::: TEKSTBLOK :::

Credo: In antwoord op Gods
Woord willen wij samen ons geloof belijden door te zingen: lied 343
Preek
Genade zij u en vrede
van God onze Vader en van Jezus
Christus, onze
Heer, door de Heilige
Geest.
Lieve vrienden, zusters, broeders…
Soms kunnen de dingen zo anders gaan, zich zo ongedacht
en onverwacht ontwikkelen, dat je het je niet kunt voorstellen…
Neem nu Elia, die op de vlucht
is voor koningin Isebel, de heidense
uit de streken van Tyrus en Sidon, die bij haar huwelijk met koning Achab de godsdienst
van haar vaderland heeft geïntroduceerd
in Israël.
Elia is het hele land door gelopen,
door woestijnen en langs onbegaanbare wegen,
om uit haar klauwen te blijven…
Niet zonder reden, want hij heeft haar priesters
afgeslacht, nadat hij overtuigend had bewezen
dat de God van Israël
sterker was dan die van Isebel…
Dan zegt hij: er komt geen regen
meer! Basta!
En ook hijzelf wordt daar het slachtoffer
van.
De beek Kerith, waar hij in alle
afzondering aan het overleven was, gevoed door
raven overigens, droogt nu ook op.
Als gevolg van zijn eigen vervloeking…
Ik ben zo vrij de lezing nog eens met u door
te nemen, want je vergeet ze zo snel,
wanneer er veel wordt gelezen. God zegt dus
tegen Elia:
“Sta op, ga naar Tsarfat, in de buurt van Tsidoon, en daar moet je verblijf
gaan houden. Ik
zal een vrouw daar, een weduwe, opdracht
geven je van voedsel te voorzien…”
We hebben net gezien dat Elia naar Tsidoon moet, Sidon zeggen we
tegenwoordig, waar Isebel, de grootste
oorzaak van zijn ellende vandaan
komt.
Een koningin aast op zijn leven,
maar een weduwe, onderaan de sociale
ladder dus, moet hem in leven houden. Dat is
toch echt Goddelijke humor!

:::

* OPDRACHT
Schrijf het vervolg van de preek over Elia, aansluitend op de laatste zin. De gegevens hieronder staan los van de preek over Elia.

::: GETOONDE GEGEVENS :::

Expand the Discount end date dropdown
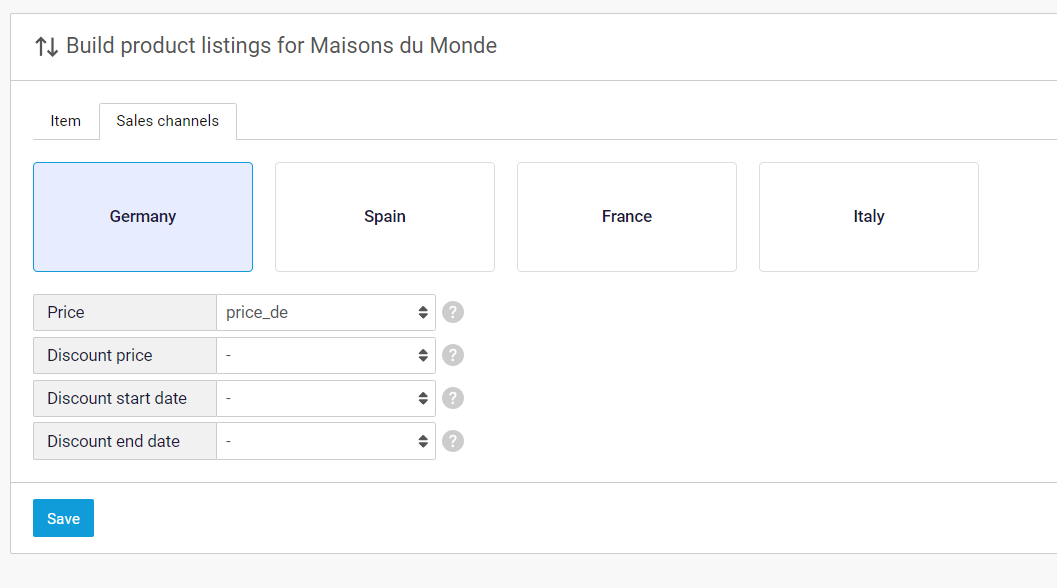Screen dimensions: 1057x588 [x=326, y=441]
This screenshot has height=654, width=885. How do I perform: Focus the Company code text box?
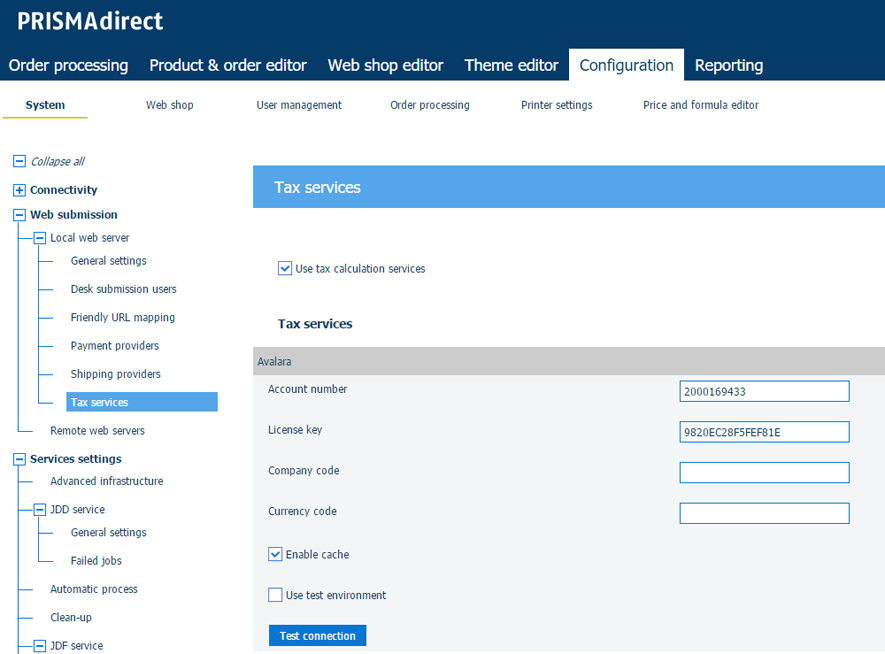pyautogui.click(x=764, y=472)
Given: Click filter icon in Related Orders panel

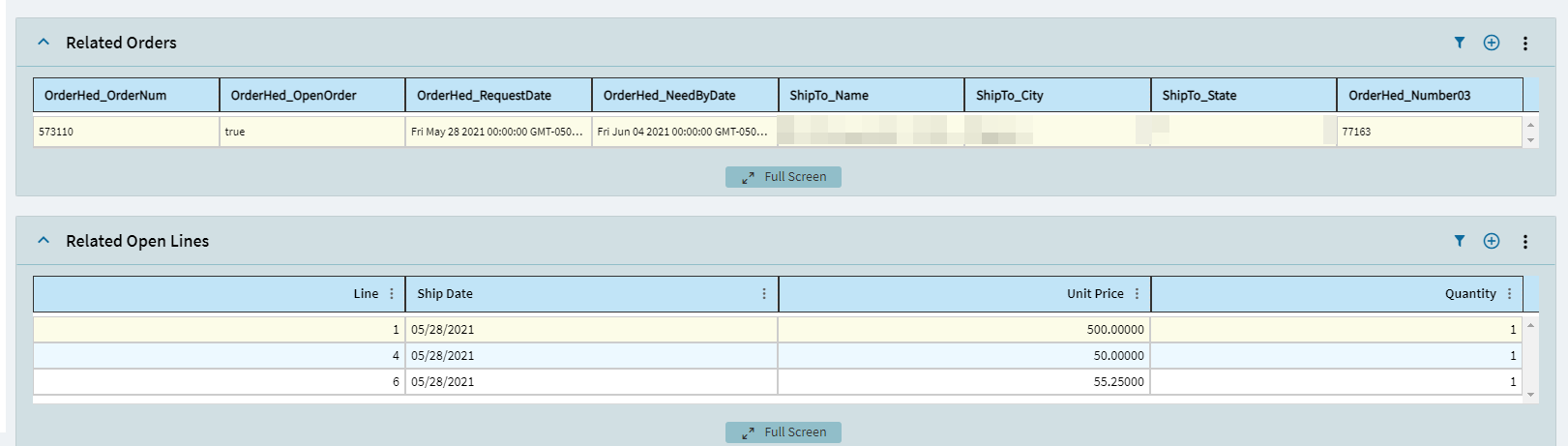Looking at the screenshot, I should click(x=1460, y=43).
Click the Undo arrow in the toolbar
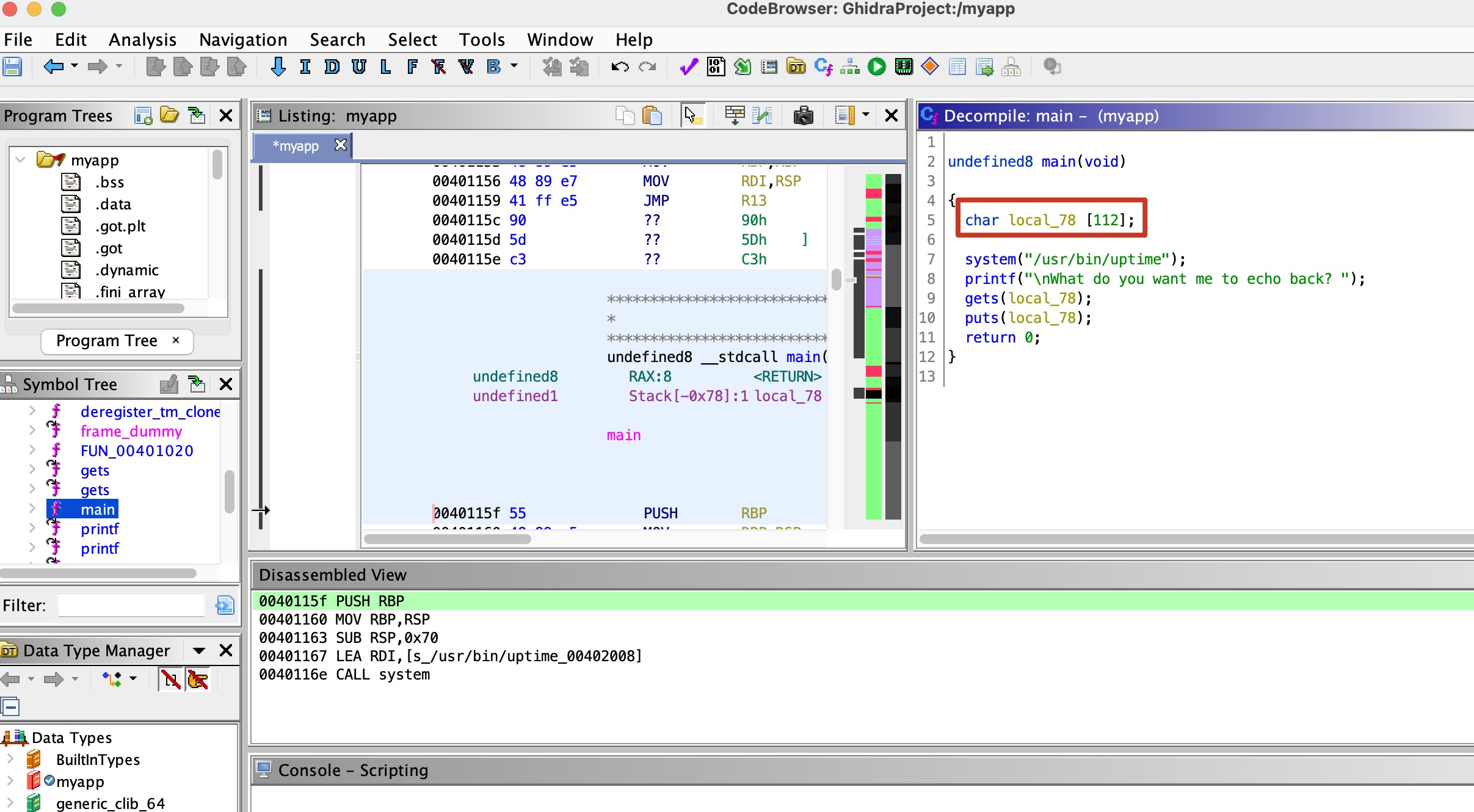 coord(620,67)
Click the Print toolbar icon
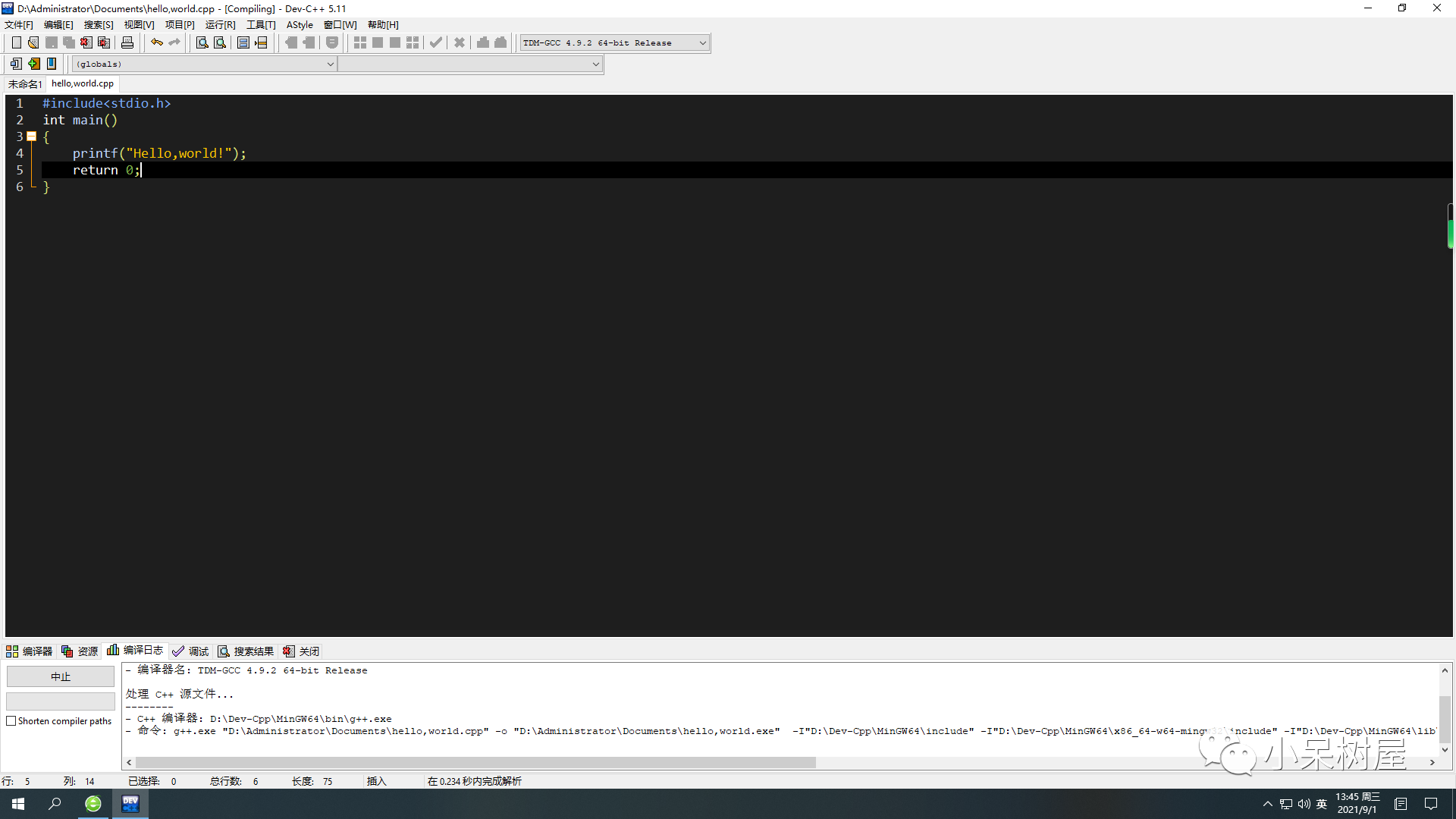The image size is (1456, 819). pyautogui.click(x=127, y=42)
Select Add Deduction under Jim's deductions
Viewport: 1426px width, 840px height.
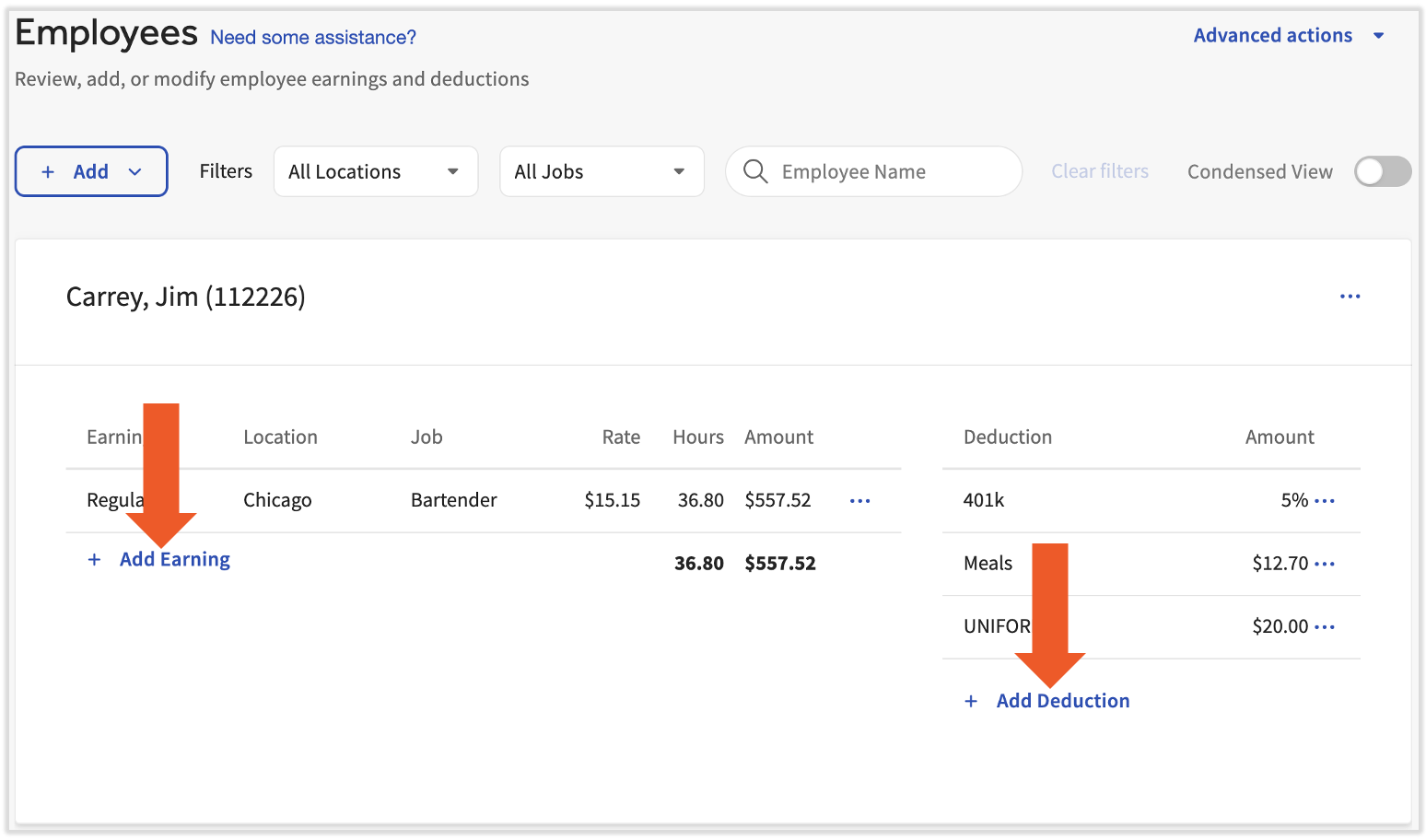click(x=1062, y=701)
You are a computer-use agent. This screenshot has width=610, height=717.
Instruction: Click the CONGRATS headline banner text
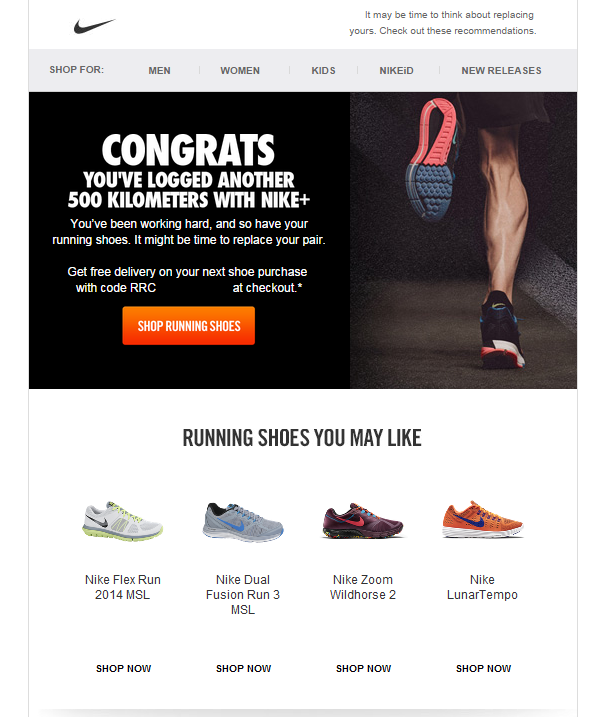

:::

* HET ANTWOORD
Daar staat de Bijbel vol mee, als je er oog voor hebt.
En Elia stónd op, en ging naar Tsarfat, hij kwam bij de poort
van de stad, en kijk daar! Een vrouw, een weduwe,
die houtjes aan het sprokkelen was!
Dus hij riep haar toe, hij zei: ‘Haal toch wat water
voor mij, in mijn kom, zodat ik drinken
kan!’
Elia gehoorzaamt aan Gods opdracht, en
nog voor hij de stad binnengaat, vindt
hij de vrouw naar wie hij op zoek is.
Natuurlijk heeft hij dorst, na de lange reis…
Zij ging het gevraagde water halen,
en hij riep (ook) nog tegen haar: ‘Haal toch een stukje brood
voor me, als u dat bij de hand hebt…’
Ja, Elia heeft niet alleen dorst, trek heeft hij ook… mócht er
nog iets zijn…
Maar ze zei tegen hem: ‘Zo waar de Aanwezige,
uw God, leeft! Als ik maar een broodkoek
hàd…!
Dat is interessant! Zij herkent Elia
als een Israëliet, en ze erkent zijn God
als de Levende!
Dit is dus niet een doorsnee-vrouw uit Tyrus en Sidon, die de Baäl
aanhangt, zoals Isebel.
Mogelijk komt ze uit het grensgebied, en is zij, als Israëlische,
getrouwd geweest met een man uit Tyrus en Sidon. Of omgekeerd:
zij is als landgenote van Isebel
met een Israëliet getrouwd geweest, en heeft
de Heer zo leren kennen.
Dan is ze nu terug in haar vaderland, waar ze
kennelijk in een eigen huis woont, zoals we zullen zien. We weten het
niet precies.
Maar zij erkent Israëls
God, daar gaat het om.
En ze zou best haar plichten van de gastvrijheid willen vervullen
naar een vreemdeling in nood toe,
zoals het hoort, maar ze heeft alleen maar een handvol bloem
in de voorraadpot, en een piezeltje olie
in een flesje!
Ze is hout aan het sprokkelen – twee
stukjes! méér is er niet te vinden – en
nu gaat ze het eten klaarmaken voor haar en
haar zoon – en als ze het gegeten hebben zullen ze sterven.
Ze is helemaal gefixeerd op die laatste pizza.
En dàn is het over, ze zijn al zo goed als dood.
De vraag van Elia lijkt niet eens echt
tot haar door te dringen.
Maar Elia zei tegen haar: ‘Wees maar niet
bang.
Ga maar doen wat u zei- alleen:
maak er voor mij eerst een klein stukje baksel
van, en breng het mij, voor uzelf
en voor uw zoon kunt u het daarna maken.’
Want zo hoort het. De vreemdeling voed
je voor jezelf. Die mag dat van je verwachten.
Anders zou het reizen in die landen en nu én in die tijden een onmogelijke
zaak zijn.
Gastvrijheid is een noodzaak!
En een mensenrecht waar afstanden groot
zijn, en je niet, zoals bij ons, altijd wel weer thuis
kunt komen.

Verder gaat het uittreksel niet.